##### MATERIAL PROVIDED #####

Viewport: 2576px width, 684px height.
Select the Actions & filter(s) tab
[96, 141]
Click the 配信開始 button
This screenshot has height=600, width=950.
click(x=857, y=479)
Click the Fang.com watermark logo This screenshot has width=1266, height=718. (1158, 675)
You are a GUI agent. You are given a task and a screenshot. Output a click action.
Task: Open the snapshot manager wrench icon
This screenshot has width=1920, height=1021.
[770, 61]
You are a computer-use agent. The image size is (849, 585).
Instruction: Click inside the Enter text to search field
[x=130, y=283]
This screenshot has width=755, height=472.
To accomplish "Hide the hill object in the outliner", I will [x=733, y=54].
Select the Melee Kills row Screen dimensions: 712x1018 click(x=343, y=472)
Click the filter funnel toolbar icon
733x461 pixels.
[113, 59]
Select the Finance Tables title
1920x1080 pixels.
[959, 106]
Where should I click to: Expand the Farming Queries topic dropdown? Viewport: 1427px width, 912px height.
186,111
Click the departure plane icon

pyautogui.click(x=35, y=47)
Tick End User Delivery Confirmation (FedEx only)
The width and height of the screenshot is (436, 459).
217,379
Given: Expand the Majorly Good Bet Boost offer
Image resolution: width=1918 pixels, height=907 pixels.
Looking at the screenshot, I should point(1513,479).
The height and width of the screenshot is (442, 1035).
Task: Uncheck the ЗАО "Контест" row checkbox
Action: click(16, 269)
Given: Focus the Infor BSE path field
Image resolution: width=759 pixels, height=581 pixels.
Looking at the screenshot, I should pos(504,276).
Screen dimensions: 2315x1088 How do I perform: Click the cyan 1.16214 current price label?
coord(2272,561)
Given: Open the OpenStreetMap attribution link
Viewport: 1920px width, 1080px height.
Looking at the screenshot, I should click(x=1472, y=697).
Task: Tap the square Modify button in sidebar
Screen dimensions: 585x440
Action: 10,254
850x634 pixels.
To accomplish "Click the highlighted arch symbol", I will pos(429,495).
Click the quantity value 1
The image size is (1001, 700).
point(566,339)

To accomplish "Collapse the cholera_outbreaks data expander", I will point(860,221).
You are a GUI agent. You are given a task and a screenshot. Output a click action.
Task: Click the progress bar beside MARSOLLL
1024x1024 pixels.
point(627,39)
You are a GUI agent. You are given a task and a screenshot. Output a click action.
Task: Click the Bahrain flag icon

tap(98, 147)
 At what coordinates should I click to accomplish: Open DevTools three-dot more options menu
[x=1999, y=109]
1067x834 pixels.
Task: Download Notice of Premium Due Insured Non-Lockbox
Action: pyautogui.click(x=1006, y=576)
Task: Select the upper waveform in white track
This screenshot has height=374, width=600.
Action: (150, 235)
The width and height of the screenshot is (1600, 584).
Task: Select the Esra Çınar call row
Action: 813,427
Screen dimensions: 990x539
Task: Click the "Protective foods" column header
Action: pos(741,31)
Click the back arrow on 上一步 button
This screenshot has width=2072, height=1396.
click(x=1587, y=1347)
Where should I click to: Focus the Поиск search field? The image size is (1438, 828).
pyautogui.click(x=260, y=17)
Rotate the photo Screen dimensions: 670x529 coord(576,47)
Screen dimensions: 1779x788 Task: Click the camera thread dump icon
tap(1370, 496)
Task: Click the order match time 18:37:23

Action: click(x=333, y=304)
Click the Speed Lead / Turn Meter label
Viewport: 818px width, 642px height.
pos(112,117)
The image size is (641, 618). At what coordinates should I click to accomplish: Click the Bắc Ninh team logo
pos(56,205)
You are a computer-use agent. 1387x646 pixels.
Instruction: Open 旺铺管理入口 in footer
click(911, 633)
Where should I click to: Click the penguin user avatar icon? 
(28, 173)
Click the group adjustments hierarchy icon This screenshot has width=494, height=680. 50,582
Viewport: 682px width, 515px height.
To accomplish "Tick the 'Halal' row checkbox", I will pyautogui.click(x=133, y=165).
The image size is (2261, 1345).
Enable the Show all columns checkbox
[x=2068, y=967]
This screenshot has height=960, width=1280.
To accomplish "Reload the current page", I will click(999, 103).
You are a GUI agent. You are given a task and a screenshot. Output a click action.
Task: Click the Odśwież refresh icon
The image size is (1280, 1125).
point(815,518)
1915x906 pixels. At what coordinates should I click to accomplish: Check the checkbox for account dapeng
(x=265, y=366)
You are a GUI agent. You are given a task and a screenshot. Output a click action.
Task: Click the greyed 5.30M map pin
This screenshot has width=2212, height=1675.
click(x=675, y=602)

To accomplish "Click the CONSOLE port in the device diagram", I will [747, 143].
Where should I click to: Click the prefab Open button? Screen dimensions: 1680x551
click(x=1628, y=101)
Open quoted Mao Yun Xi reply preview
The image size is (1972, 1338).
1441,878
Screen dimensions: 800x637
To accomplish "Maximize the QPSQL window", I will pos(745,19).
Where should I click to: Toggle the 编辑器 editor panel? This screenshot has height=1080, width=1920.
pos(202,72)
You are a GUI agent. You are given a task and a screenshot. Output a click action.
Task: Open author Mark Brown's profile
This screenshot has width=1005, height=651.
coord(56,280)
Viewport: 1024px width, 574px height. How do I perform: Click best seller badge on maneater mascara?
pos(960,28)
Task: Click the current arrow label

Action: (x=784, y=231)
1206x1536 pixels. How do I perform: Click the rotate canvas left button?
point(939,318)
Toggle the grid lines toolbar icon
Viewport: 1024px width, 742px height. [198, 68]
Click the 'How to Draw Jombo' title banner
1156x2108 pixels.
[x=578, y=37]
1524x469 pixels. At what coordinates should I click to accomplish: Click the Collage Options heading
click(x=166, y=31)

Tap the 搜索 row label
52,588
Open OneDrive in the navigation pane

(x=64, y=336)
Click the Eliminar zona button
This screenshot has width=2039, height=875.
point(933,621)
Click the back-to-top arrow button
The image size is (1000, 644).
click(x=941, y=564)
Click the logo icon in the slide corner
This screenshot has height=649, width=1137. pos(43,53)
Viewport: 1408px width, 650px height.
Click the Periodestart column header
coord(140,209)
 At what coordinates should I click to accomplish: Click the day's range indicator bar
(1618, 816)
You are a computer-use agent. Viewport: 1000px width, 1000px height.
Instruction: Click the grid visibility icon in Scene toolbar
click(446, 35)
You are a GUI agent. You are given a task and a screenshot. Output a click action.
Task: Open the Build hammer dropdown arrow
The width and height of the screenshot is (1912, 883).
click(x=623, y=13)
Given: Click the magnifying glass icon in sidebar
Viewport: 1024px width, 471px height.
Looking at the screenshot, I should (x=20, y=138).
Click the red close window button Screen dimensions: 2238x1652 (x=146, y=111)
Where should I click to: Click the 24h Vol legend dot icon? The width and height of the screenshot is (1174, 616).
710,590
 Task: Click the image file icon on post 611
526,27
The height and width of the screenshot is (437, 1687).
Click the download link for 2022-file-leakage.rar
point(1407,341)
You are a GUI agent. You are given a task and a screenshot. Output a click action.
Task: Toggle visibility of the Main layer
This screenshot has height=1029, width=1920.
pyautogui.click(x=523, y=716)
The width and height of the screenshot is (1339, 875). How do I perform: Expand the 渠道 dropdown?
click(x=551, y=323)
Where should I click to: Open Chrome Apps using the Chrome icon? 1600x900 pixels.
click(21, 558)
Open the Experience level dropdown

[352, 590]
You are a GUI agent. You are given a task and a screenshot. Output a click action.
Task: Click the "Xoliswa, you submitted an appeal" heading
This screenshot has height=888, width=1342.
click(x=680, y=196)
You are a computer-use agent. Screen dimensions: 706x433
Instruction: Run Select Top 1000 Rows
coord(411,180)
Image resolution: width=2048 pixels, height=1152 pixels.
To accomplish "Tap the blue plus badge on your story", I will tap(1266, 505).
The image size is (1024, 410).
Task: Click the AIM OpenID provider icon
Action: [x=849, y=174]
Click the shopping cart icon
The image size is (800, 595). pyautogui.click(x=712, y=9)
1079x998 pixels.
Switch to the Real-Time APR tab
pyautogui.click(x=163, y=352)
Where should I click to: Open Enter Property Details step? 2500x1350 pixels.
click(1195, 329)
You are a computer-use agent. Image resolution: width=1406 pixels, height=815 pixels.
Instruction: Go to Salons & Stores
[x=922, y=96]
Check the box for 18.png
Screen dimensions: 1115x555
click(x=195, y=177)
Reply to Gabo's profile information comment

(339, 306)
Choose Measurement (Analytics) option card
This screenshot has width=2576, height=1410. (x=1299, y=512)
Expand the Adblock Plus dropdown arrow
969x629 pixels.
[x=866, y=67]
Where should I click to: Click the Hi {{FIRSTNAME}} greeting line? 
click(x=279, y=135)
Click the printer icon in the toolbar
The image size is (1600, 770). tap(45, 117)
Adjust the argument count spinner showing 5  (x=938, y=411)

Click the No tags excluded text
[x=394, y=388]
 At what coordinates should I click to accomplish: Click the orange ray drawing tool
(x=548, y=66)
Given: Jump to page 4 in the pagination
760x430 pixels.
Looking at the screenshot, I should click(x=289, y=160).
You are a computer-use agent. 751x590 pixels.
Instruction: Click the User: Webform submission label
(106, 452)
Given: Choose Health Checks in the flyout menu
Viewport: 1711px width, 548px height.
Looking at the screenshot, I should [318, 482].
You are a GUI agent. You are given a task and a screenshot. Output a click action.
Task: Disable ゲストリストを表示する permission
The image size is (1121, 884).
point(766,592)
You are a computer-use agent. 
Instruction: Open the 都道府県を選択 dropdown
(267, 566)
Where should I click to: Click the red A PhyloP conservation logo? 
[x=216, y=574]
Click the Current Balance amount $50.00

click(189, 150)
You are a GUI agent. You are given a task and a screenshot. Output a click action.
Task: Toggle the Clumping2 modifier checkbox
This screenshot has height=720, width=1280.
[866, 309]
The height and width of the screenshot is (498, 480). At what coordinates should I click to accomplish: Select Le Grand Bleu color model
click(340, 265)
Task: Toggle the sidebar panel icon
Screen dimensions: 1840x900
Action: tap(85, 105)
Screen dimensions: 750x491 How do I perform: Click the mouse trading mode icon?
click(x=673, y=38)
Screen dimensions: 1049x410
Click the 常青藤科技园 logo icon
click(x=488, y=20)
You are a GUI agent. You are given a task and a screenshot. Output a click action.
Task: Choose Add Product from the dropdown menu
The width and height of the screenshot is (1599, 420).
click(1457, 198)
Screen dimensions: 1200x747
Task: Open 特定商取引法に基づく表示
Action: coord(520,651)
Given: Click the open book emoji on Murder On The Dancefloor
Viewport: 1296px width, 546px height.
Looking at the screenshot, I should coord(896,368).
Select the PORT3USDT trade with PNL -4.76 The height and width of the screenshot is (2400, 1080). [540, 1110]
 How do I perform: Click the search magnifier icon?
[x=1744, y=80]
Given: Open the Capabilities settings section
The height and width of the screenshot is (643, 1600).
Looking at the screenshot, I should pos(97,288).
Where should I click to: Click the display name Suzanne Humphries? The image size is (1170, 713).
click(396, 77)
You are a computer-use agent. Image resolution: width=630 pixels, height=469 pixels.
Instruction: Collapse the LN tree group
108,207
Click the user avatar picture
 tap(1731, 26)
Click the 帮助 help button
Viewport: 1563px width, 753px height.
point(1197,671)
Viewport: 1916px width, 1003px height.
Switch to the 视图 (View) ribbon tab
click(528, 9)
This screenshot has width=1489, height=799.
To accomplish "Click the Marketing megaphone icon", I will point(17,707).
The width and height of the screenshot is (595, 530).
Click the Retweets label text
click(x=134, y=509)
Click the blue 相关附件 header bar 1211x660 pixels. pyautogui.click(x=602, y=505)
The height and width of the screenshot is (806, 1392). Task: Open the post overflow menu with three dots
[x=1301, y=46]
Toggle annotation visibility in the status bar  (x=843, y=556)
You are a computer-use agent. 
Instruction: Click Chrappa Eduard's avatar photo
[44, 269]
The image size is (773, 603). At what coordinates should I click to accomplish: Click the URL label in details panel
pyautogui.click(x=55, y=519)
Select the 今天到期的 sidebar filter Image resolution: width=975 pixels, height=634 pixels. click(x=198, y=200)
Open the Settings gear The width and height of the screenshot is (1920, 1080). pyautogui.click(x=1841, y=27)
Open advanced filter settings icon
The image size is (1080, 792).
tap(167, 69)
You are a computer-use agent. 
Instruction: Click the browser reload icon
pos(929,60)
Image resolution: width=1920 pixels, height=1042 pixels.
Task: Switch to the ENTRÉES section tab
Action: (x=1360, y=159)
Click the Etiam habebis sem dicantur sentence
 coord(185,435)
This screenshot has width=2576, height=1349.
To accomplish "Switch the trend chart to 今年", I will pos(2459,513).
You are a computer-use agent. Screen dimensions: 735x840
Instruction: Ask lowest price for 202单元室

#####

_GIVEN REQUEST_
Reproduce the material above verbatim, from its first line through the line that contains "I will point(860,221).", with both of those lines included.

_THE RESPONSE_
Viewport: 2576px width, 684px height.
Select the Actions & filter(s) tab
[96, 141]
Click the 配信開始 button
This screenshot has height=600, width=950.
click(x=857, y=479)
Click the Fang.com watermark logo This screenshot has width=1266, height=718. (1158, 675)
You are a GUI agent. You are given a task and a screenshot. Output a click action.
Task: Open the snapshot manager wrench icon
This screenshot has width=1920, height=1021.
[770, 61]
You are a computer-use agent. The image size is (849, 585).
Instruction: Click inside the Enter text to search field
[x=130, y=283]
This screenshot has width=755, height=472.
To accomplish "Hide the hill object in the outliner", I will [x=733, y=54].
Select the Melee Kills row Screen dimensions: 712x1018 click(x=343, y=472)
Click the filter funnel toolbar icon
733x461 pixels.
[113, 59]
Select the Finance Tables title
1920x1080 pixels.
[959, 106]
Where should I click to: Expand the Farming Queries topic dropdown? Viewport: 1427px width, 912px height.
186,111
Click the departure plane icon

pyautogui.click(x=35, y=47)
Tick End User Delivery Confirmation (FedEx only)
The width and height of the screenshot is (436, 459).
217,379
Given: Expand the Majorly Good Bet Boost offer
Image resolution: width=1918 pixels, height=907 pixels.
Looking at the screenshot, I should point(1513,479).
The height and width of the screenshot is (442, 1035).
Task: Uncheck the ЗАО "Контест" row checkbox
Action: click(16, 269)
Given: Focus the Infor BSE path field
Image resolution: width=759 pixels, height=581 pixels.
Looking at the screenshot, I should pos(504,276).
Screen dimensions: 2315x1088 How do I perform: Click the cyan 1.16214 current price label?
coord(2272,561)
Given: Open the OpenStreetMap attribution link
Viewport: 1920px width, 1080px height.
Looking at the screenshot, I should click(x=1472, y=697).
Task: Tap the square Modify button in sidebar
Screen dimensions: 585x440
Action: 10,254
850x634 pixels.
To accomplish "Click the highlighted arch symbol", I will pos(429,495).
Click the quantity value 1
The image size is (1001, 700).
point(566,339)

To accomplish "Collapse the cholera_outbreaks data expander", I will point(860,221).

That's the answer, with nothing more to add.